Homophonous linguists and spam

At the most recent LSA I found out that there is more than one set of “homophonous linguists”: a pair of scholars in the field who share the same name. Turns out that not only are there two Stefan Frisches, there are also two Matthew Gordons. And one of the Stefans has a way of combatting spam that I thought I’d share here, since spam has had a direct effect on the structure of phonoloblog.

There are numerous ways of fighting spam: my server scans the content of incoming messages, runs a statistical content analysis, and tags messages which are likely to be spam as [spam] in the subject line. The content analysis doesn’t need to do much more than look for some co-occurrence of words like “congratulations”, “the late Mr.”, “South Africa”, “Nigeria”, “lottery”, and so on. The current system sometimes fails to catch them, but never labels something “spam” that wasn’t. This is a somewhat passive approach – let the spam come, and chuck it. There is no negative impact on the spammer; from their point of view, it’s equivalent simply to you deleting their message.
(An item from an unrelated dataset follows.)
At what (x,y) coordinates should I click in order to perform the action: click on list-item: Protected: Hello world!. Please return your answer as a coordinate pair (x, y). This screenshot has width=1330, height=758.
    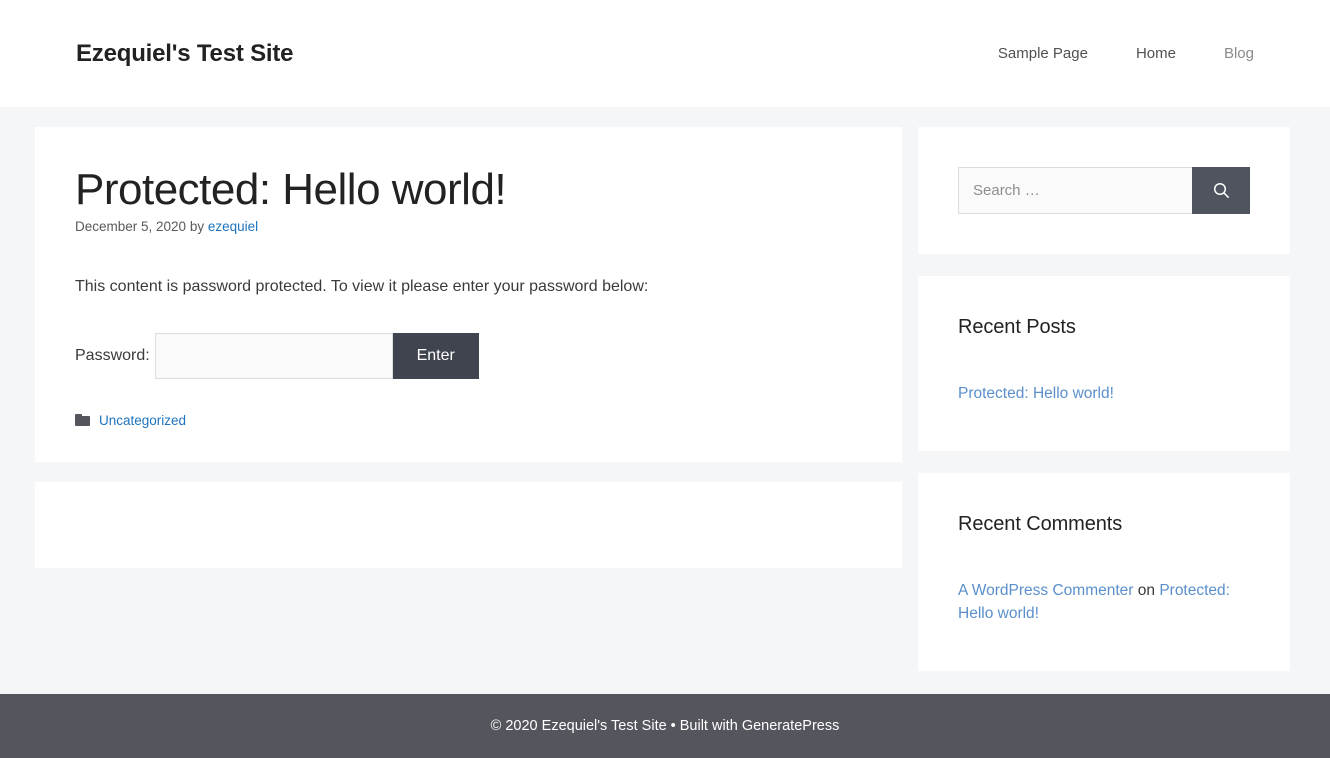
    Looking at the image, I should click on (1104, 394).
A more defensive approach is to use a blocker that only admits mail from known addresses. The first time you email someone with one of these, their blocker sends an automated message back to you asking you to identify a word embedded in a gif image. If you correctly identify the word, then your message is allowed through, and your email address is permanently added to the recipient’s list of ‘cool’ senders. It’s kind of like getting wanded at the airport security gate: a nuisance, but you know why it has to be done. It also keeps out messages about last-minute deals from Travelocity and so on, which you might be OK with. (Then there’s the matter of the dumb, numb feeling that sets in if you’ve ever got the word wrong).

Other approaches range over degrees of counter-offensiveness. The most extreme would be to respond to a spammer in an antagonistic manner – probably not worth your time. But there are other ways to create more of a nuisance for them, if you consider the fact that they depend on cultivating email addresses from online databases. For example, Geoff Pullum has a link from his site to a page that automatically generates a new set of false email addresses every time you load it. Hypothetically, the spambots end up sending spam to these false addresses. (I guess the goal is, eventually if spammers realize that most of their spam goes out to false addresses, they will awaken to the futility of the exercise and move on).

Which brings us back to the Florida Stefan Frisch: he posts actual spam-sender addresses on his own web page. So rather than cultivate false addresses, spambots cultivate the addresses of their brethren, and end up spamming each other. I like this idea so much I have started to paste all my incoming spam addresse into a single file, and will soon post it (as soon as Google’s crawler actually decides to visit my page).

As for homophony of the linguist, I was surprised to find out that it hadn’t instead occurred with some of the more frequent last names in our field, like Smith or Kim. Mind you, Gordon is ranked at 143 of the most common last names in the US, not far below Stevens, Hicks, and Kennedy, and not far ahead of Shaw, Rice, Rose, and Stone. And Frisch might be comparatively more rare (in the US at least, tied at 7501 with Woosley, Armitage, and Chouinard), but the fact that it co-occurs twice with Stefan (rather than with, like, Seamus) shouldn’t be too much of a surprise. Not that it’s a problem either – as with other homophonous pairs, we can distinguish these in context (e.g. in both pairs, one’s a phonologist and the other is a syntactician).